By now most of us who have been around the CLL block a few times know that many of us get diagnosed with this disease at a given point in time, perhaps because of a blood test that did not look quite right. But in hindsight and going back in our own medical records it often becomes clear that we had been walking around with undiagnosed CLL for several years prior to that. Let us take this a bit further. If we were to pull in people randomly off the street, perfectly healthy looking strangers with no clue what the acronym "CLL" stands for (remember a time when you did not know what it meant?), how many of these people do you think will test positive?
That is exactly what Rawstron et. al. did, a blue-ribbon panel of experts. 910 outpatients who showed up at the hospital for totally unrelated causes, nothing to do with cancer and perfectly normal blood counts, were tested for the tell-tale signs of CLL phenotype. Let me explain that: CLL cells express four characteristic markers, CD19, CD5, CD79B and CD20. By using sophisticated equipment, the researchers looked for any detectable cells that had this particular set of markers. If they found cells with these markers, they further tested to see if they were all identical clones of each other (whether they had the same light chain restriction, a dead giveaway of clonal population). I don't know if they were expecting this result, but I was blown away when I read this article. A whopping 3.5 % of these blissfully oblivious individuals had what can only be termed as CLL.
There were more men than women in this group of undiagnosed CLL cases, more of them were elderly. All of these undiagnosed CLL cases were of the good prognosis variety, looked like the classic "smoldering" variety, they looked like very early stage of an indolent form of CLL. (If you want to learn a bit more about CLL and how it can be subdivided into different prognostic groups, please refer to an earlier article "What Type of CLL Do You Have?" )
My guess would be these folks were all oblivious of their status because the disease had not raised its ugly head above the radar level, it was in small enough numbers and not doing much of anything and therefore had gone undetected. Does this mean each of these people would some day progress to the point where they too will become fully accredited members of the CLL club? Absolutely not! Most of these people will live out their lives without ever having to face that particular "worst day of their lives". A few would progress, the few and lonely CLL cells having grown into much larger clonal populations, large enough to make their presence felt.
Blood. 2002 Jul 15;100(2):635-9.
Monoclonal B lymphocytes with the characteristics of "indolent" chronic lymphocytic leukemia are present in 3.5% of adults with normal blood counts.

* * *

PROMPT: In the excerpt on undiagnosed CLL, condense the paragraph beginning "That is exactly what Rawstron" into a shorter version that keeps its main facts.

(Stored data)

* * *

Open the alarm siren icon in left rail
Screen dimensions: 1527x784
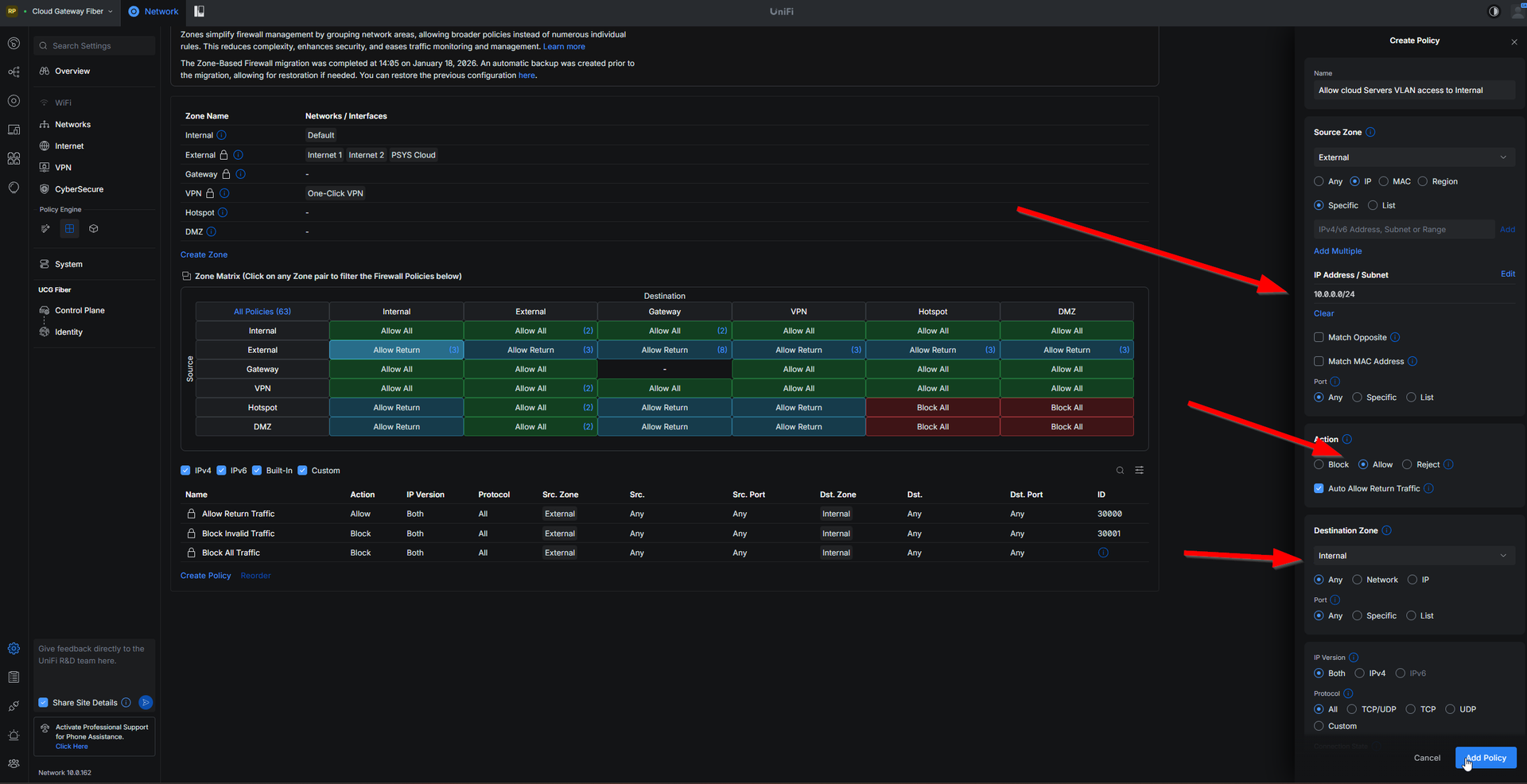click(x=14, y=735)
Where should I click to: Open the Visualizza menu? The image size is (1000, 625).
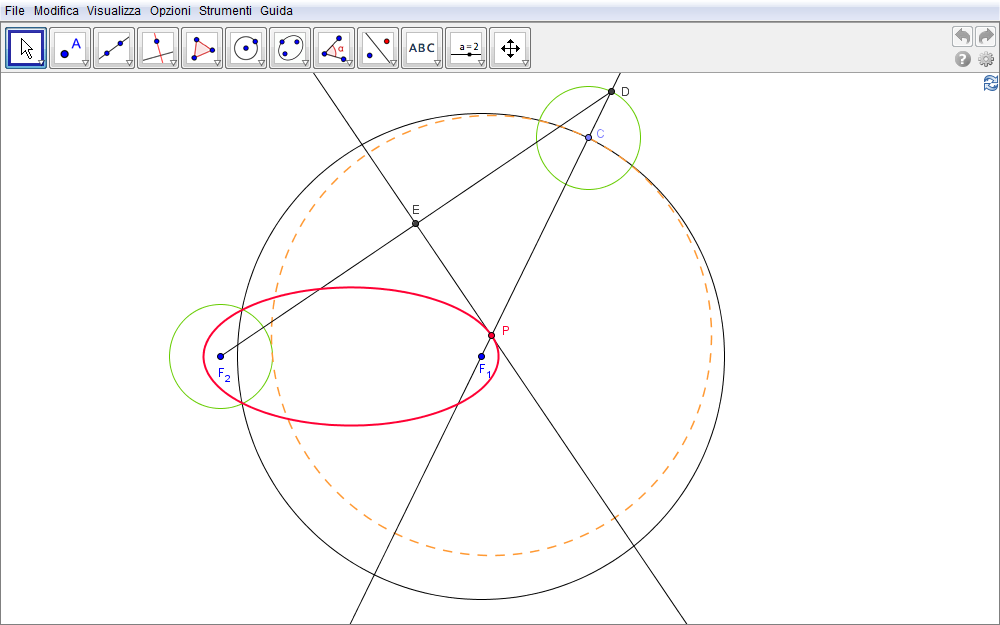click(x=113, y=10)
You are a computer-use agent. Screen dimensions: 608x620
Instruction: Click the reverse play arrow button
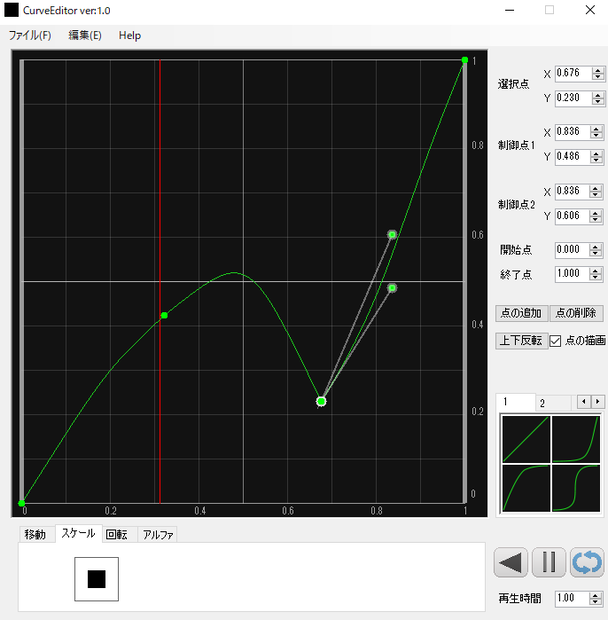click(x=510, y=562)
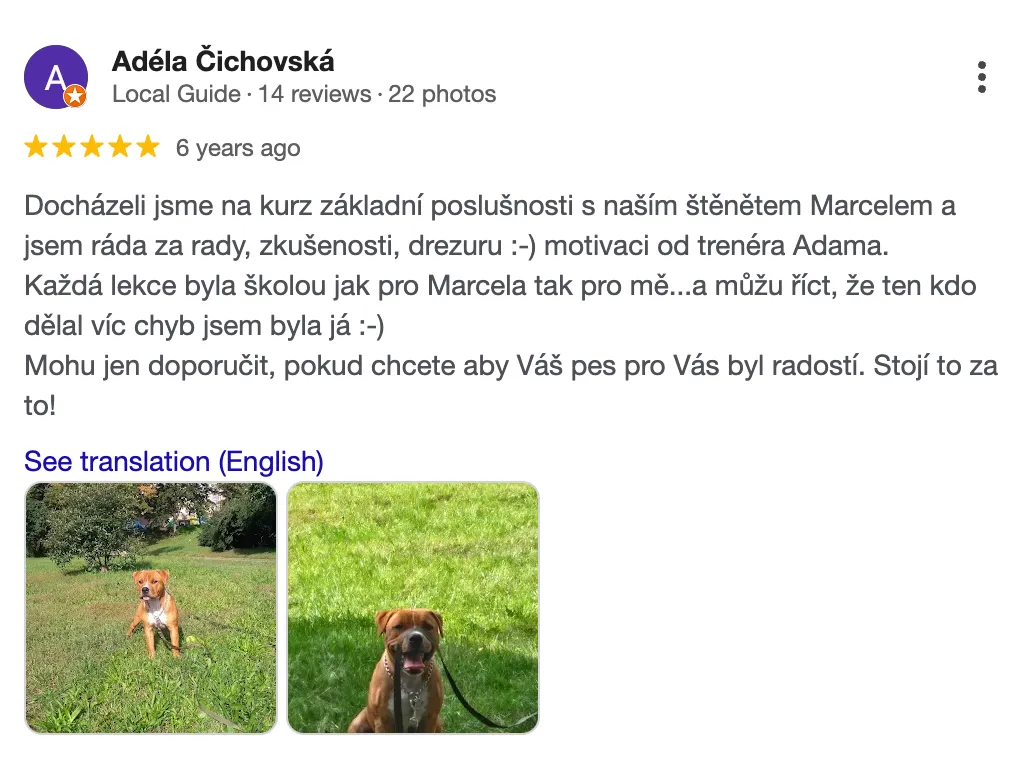Image resolution: width=1036 pixels, height=758 pixels.
Task: Click the review line starting "Každá lekce byla"
Action: click(x=500, y=286)
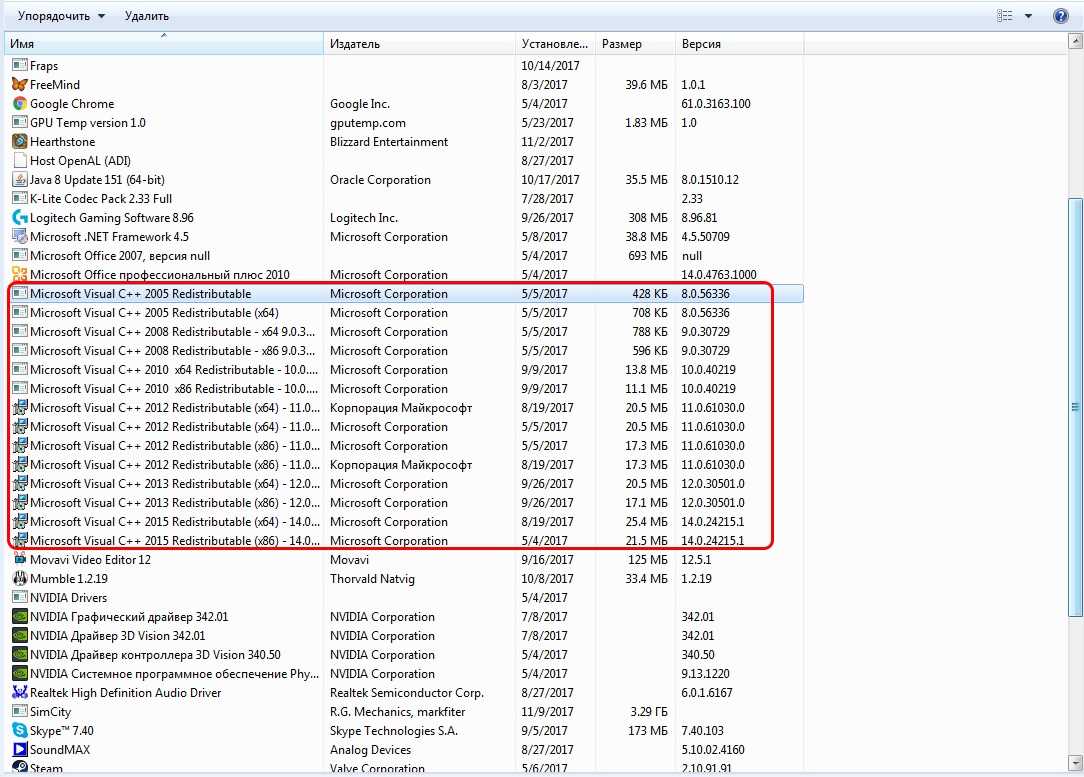The image size is (1084, 777).
Task: Click the Logitech Gaming Software icon
Action: pyautogui.click(x=20, y=218)
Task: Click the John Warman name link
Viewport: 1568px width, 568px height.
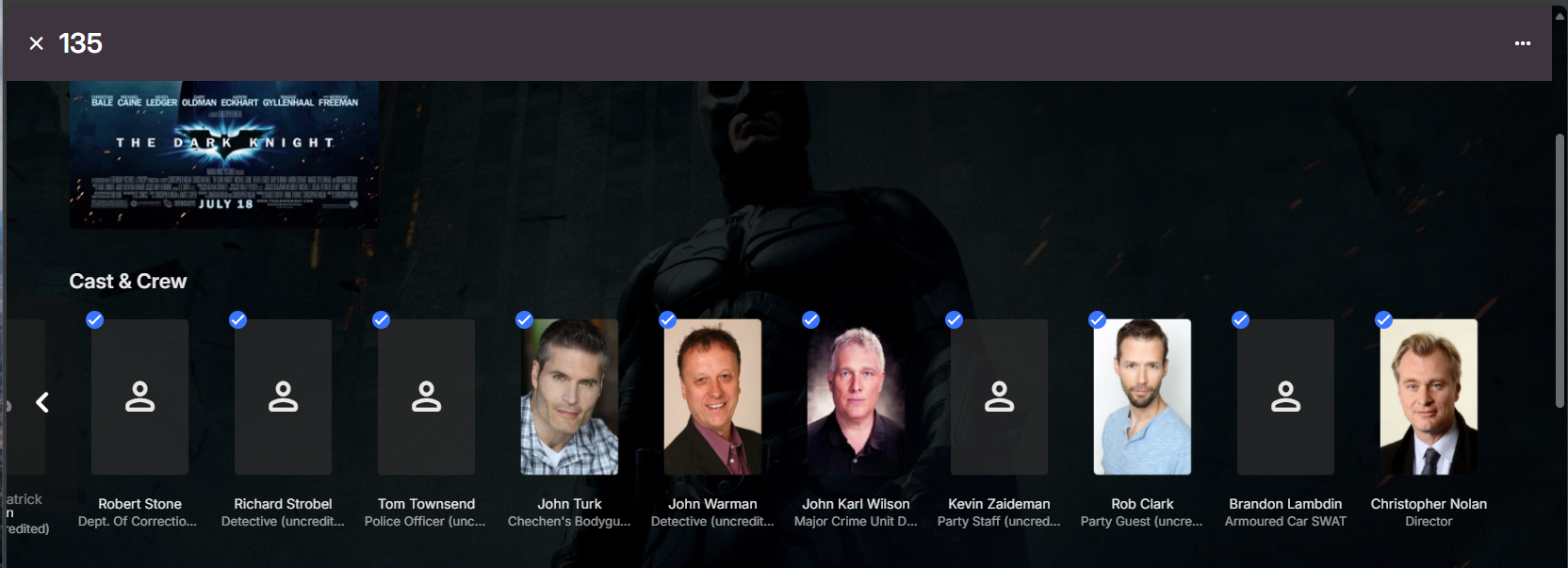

* * *

RESPONSE: An expert panel led by Rawstron et al. tested 910 outpatients for the CLL phenotype. These patients had normal blood counts and had come to the hospital for reasons unrelated to cancer. CLL cells carry four characteristic markers: CD19, CD5, CD79B and CD20. The researchers used sophisticated equipment to look for any cells with this set of markers. Where such cells turned up, they checked whether the cells were identical clones sharing the same light chain restriction. The result was that 3.5% of these unsuspecting people had what amounts to CLL.